**** Exercise input ****

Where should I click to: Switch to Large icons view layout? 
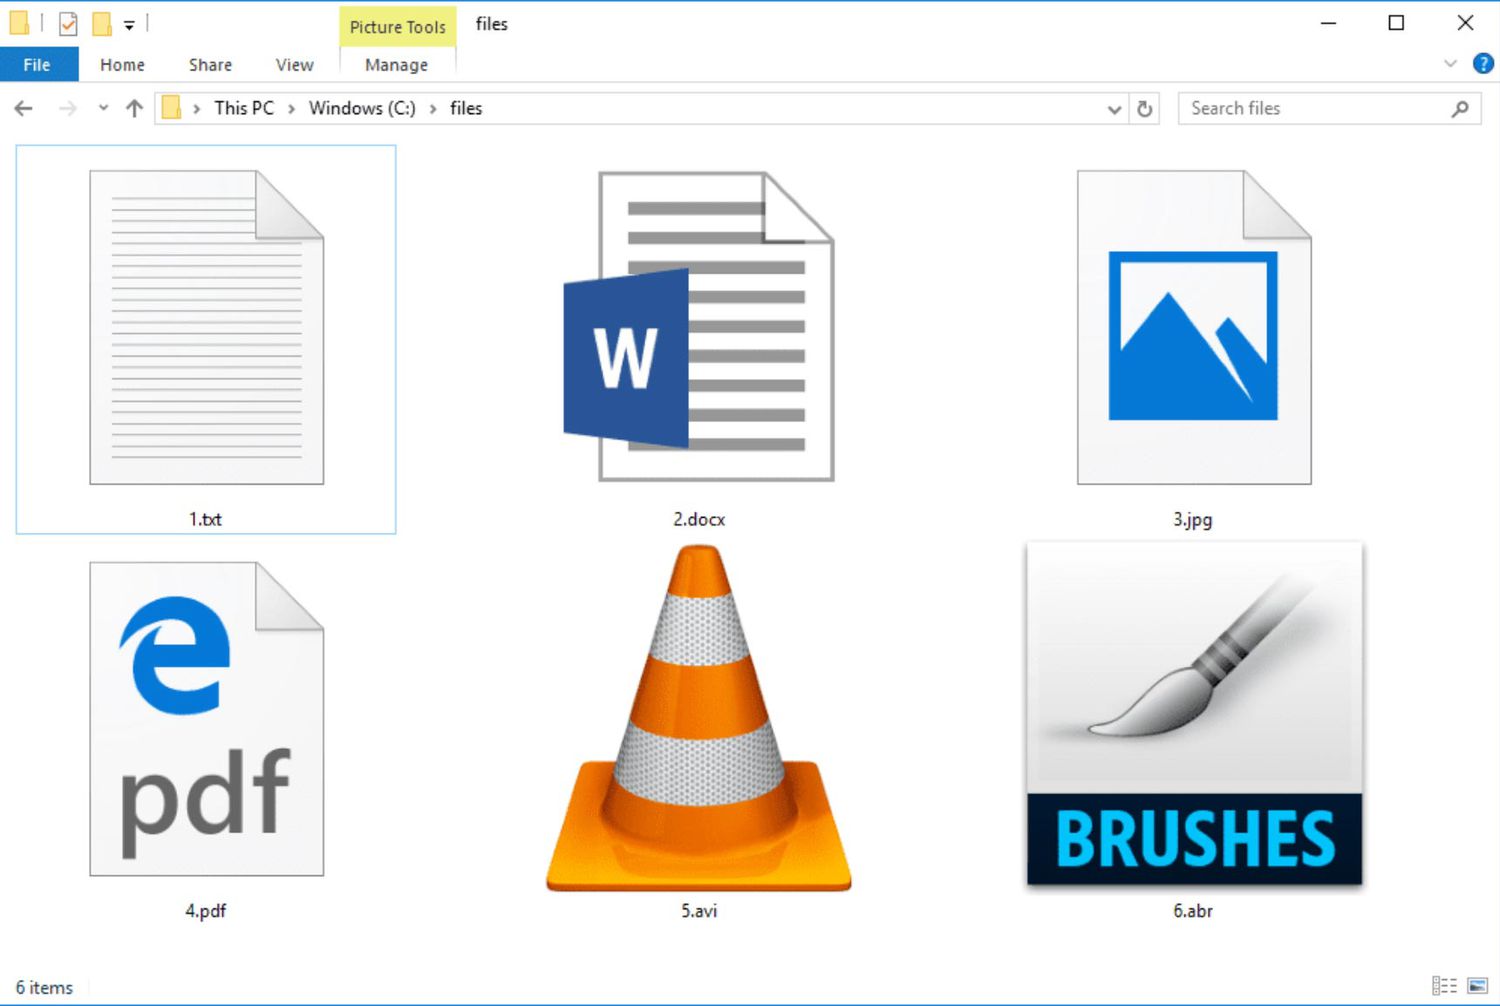1477,986
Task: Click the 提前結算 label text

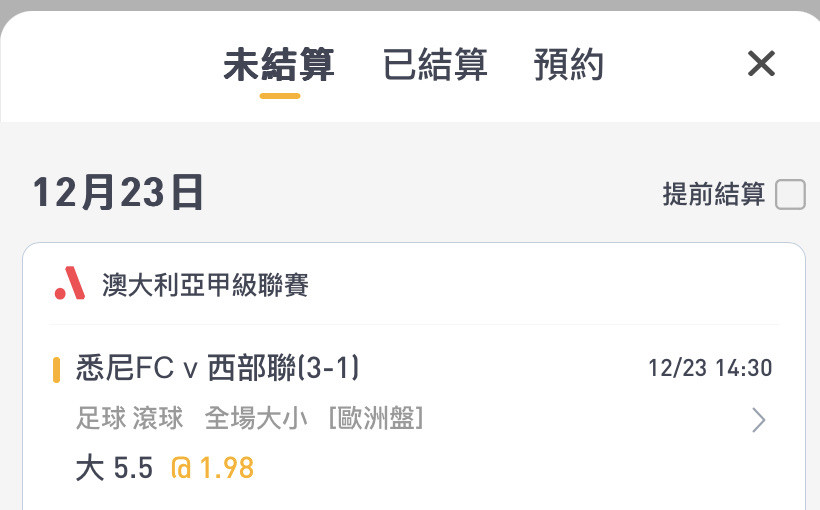Action: pyautogui.click(x=714, y=194)
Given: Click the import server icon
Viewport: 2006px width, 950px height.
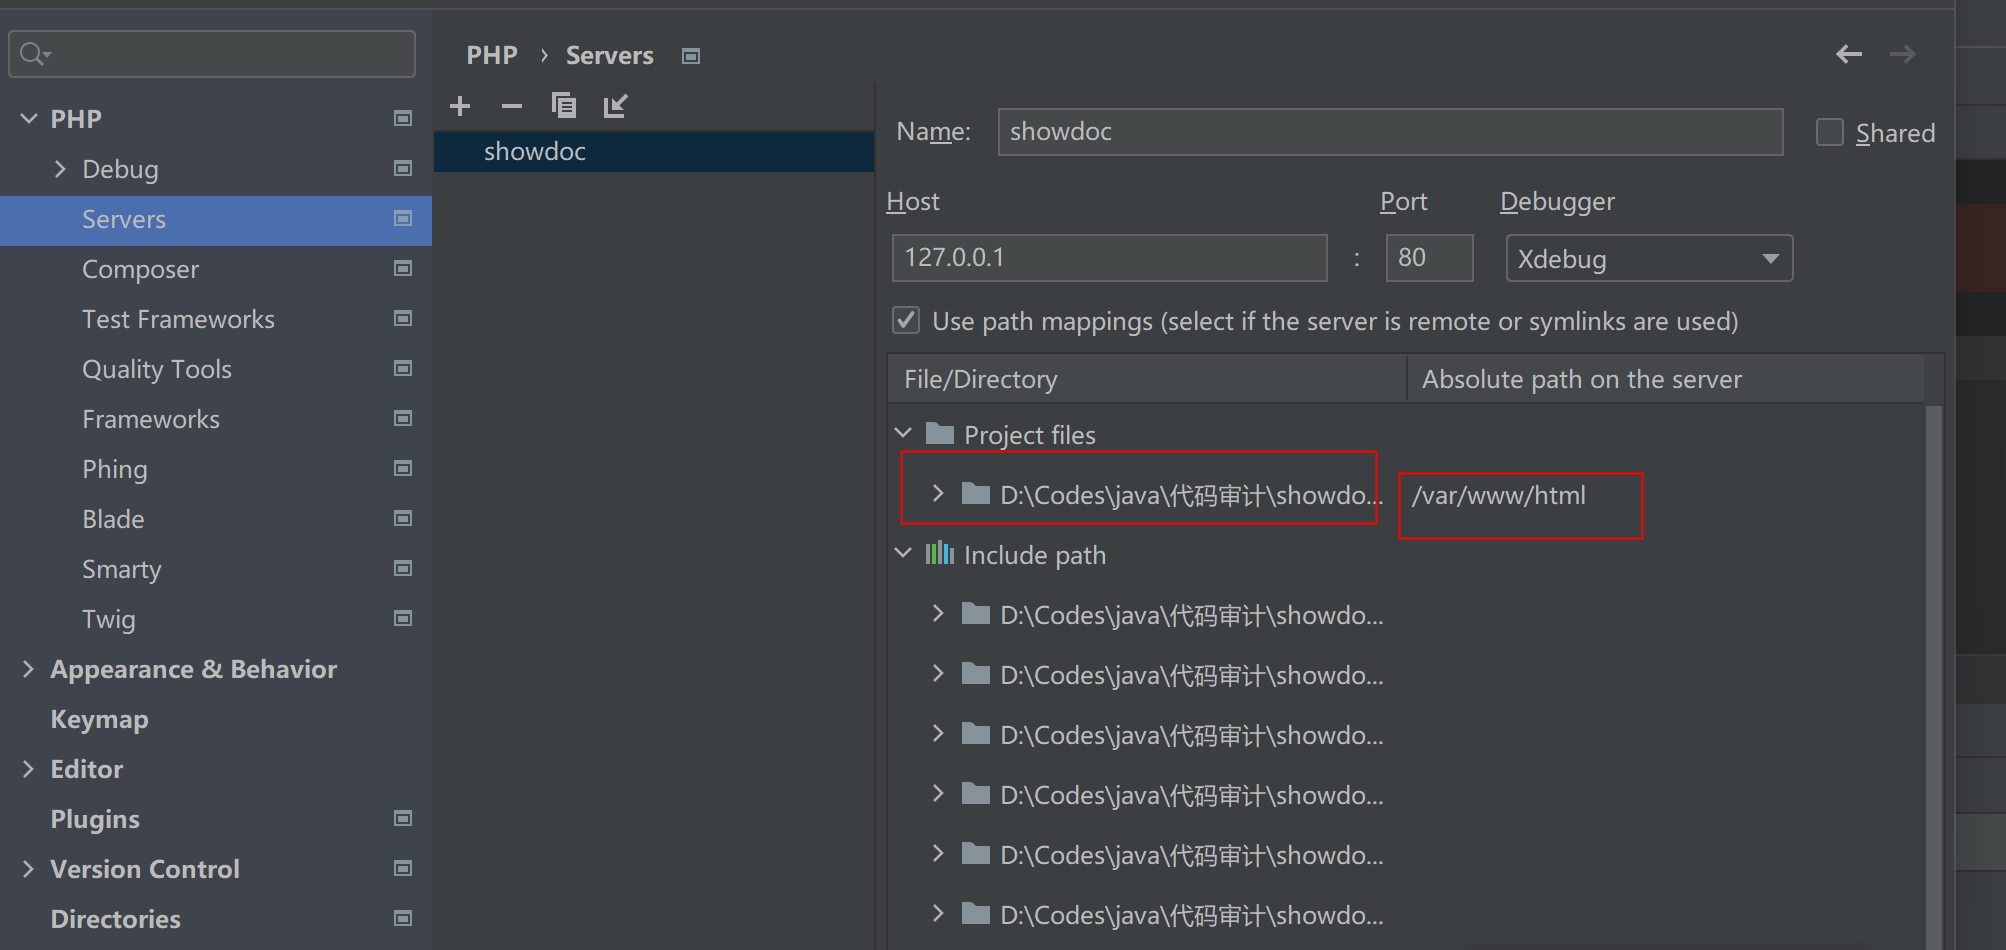Looking at the screenshot, I should (x=616, y=105).
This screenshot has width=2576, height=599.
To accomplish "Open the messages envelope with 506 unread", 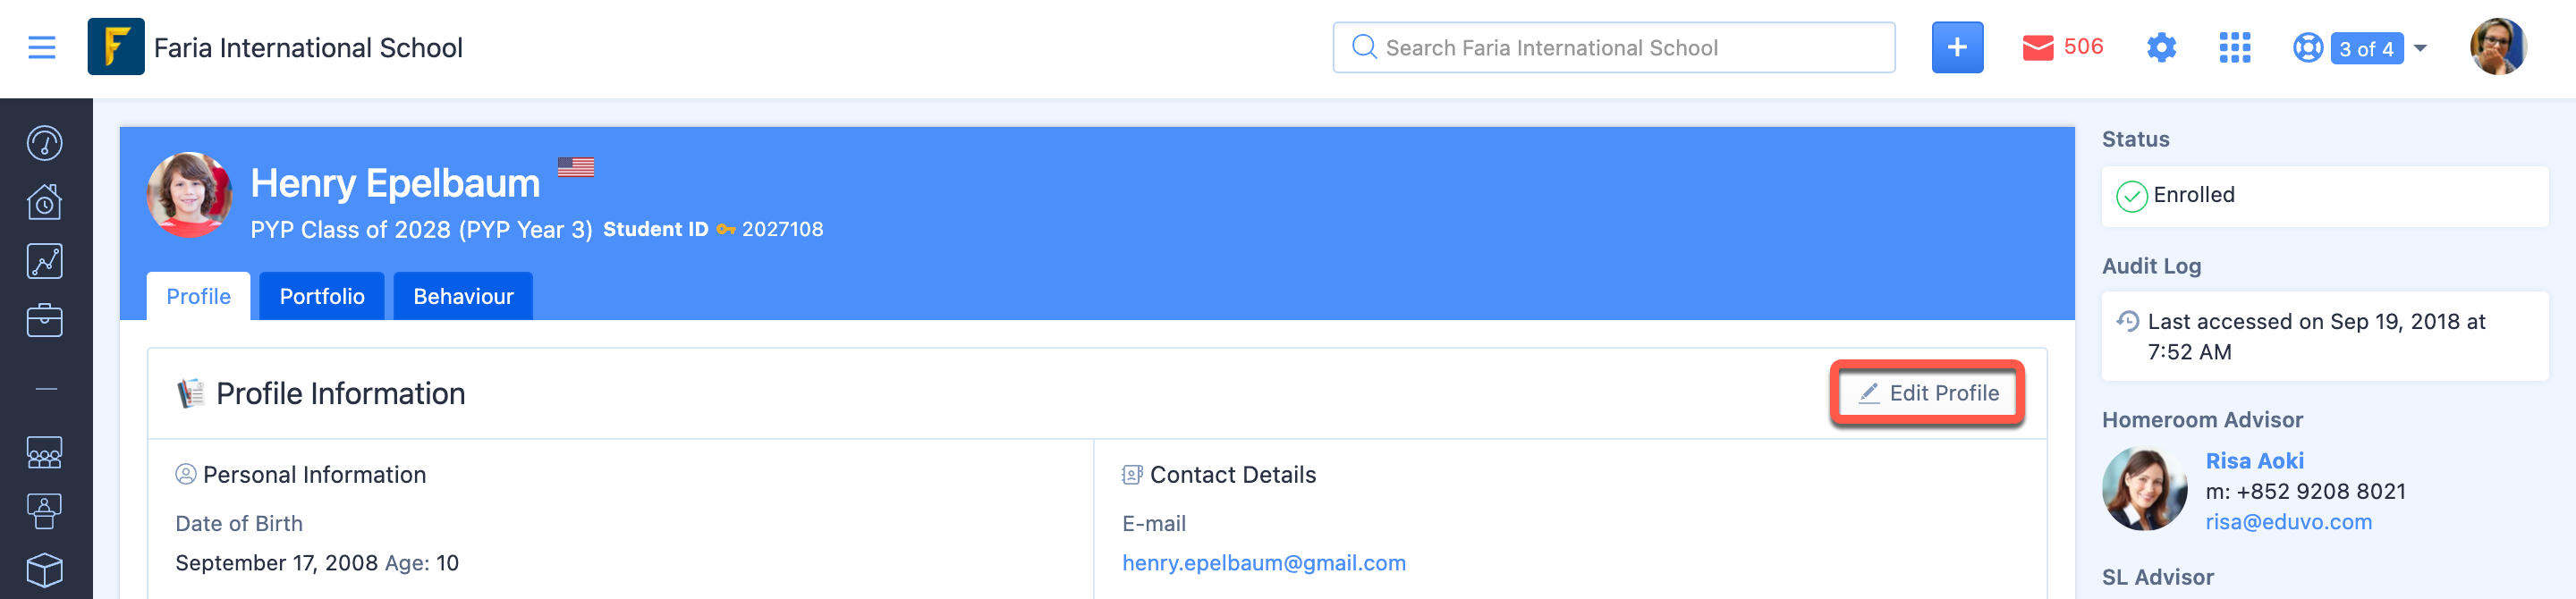I will [2062, 47].
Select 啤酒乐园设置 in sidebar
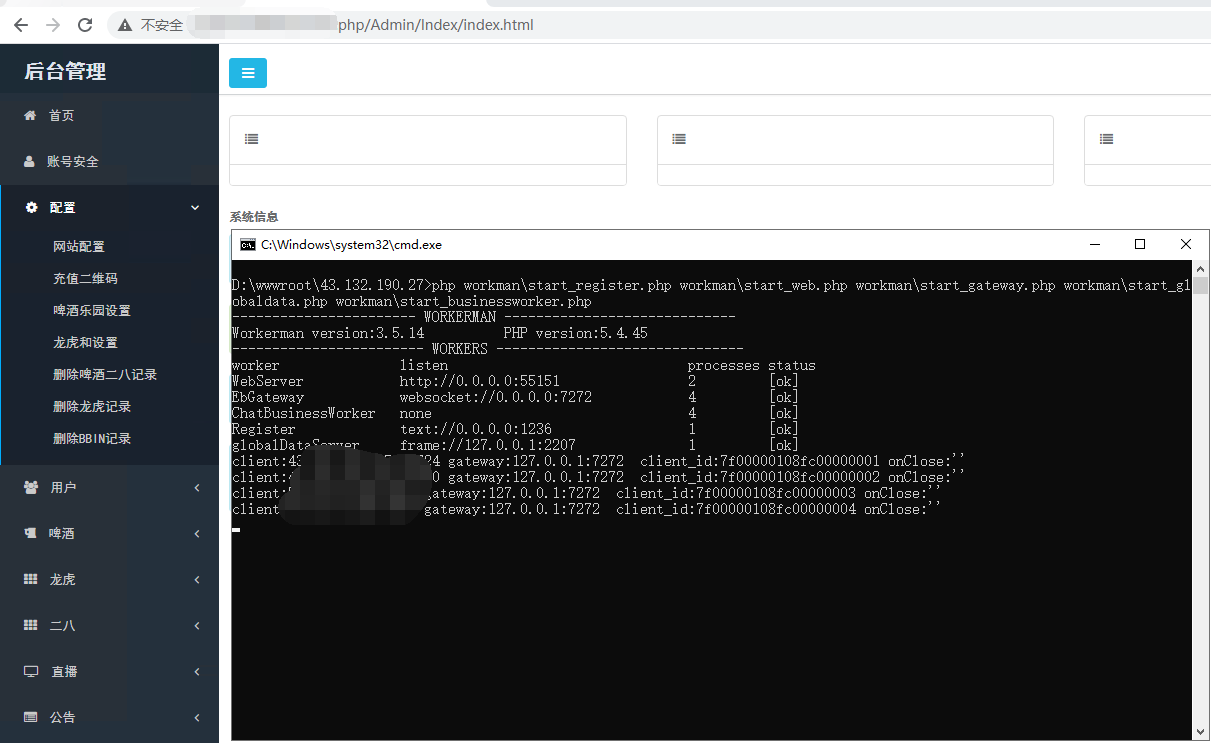This screenshot has height=743, width=1211. point(92,311)
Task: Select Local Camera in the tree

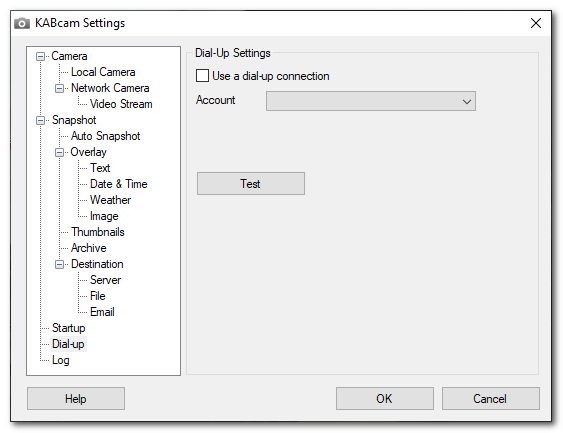Action: coord(103,72)
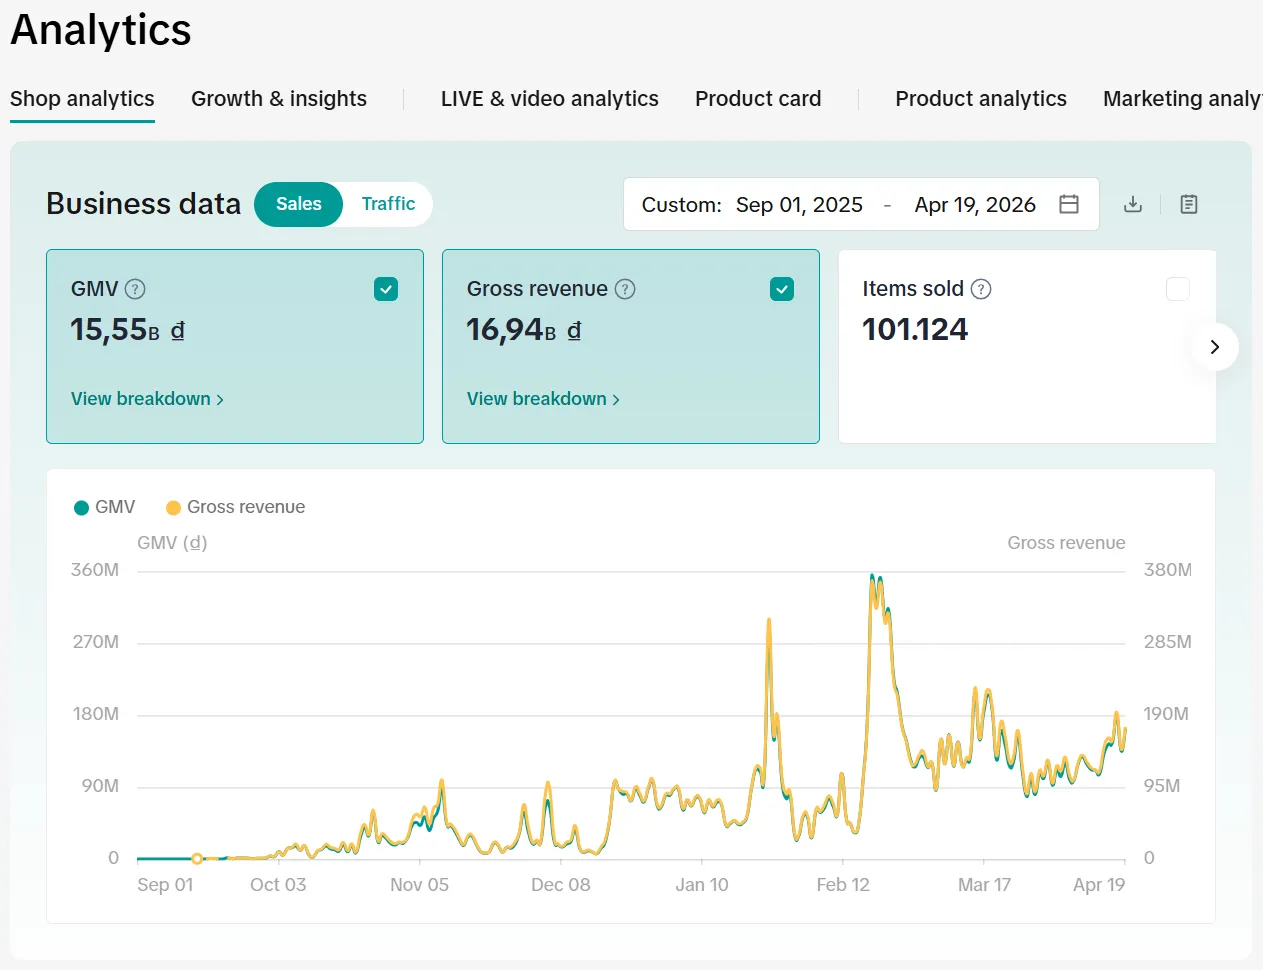Show GMV help tooltip icon
This screenshot has height=970, width=1263.
tap(135, 289)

****

**What you have to do**
Set down the lines from the one containing "Select 啤酒乐园设置 in sidebar" through the last line of the records above, both included, exactly as they appear and with no other text. Pictures should not be set down.

**Task answer**
Select 啤酒乐园设置 in sidebar
This screenshot has height=743, width=1211. point(92,311)
Task: Select Local Camera in the tree

Action: coord(103,72)
Show GMV help tooltip icon
This screenshot has height=970, width=1263.
tap(135, 289)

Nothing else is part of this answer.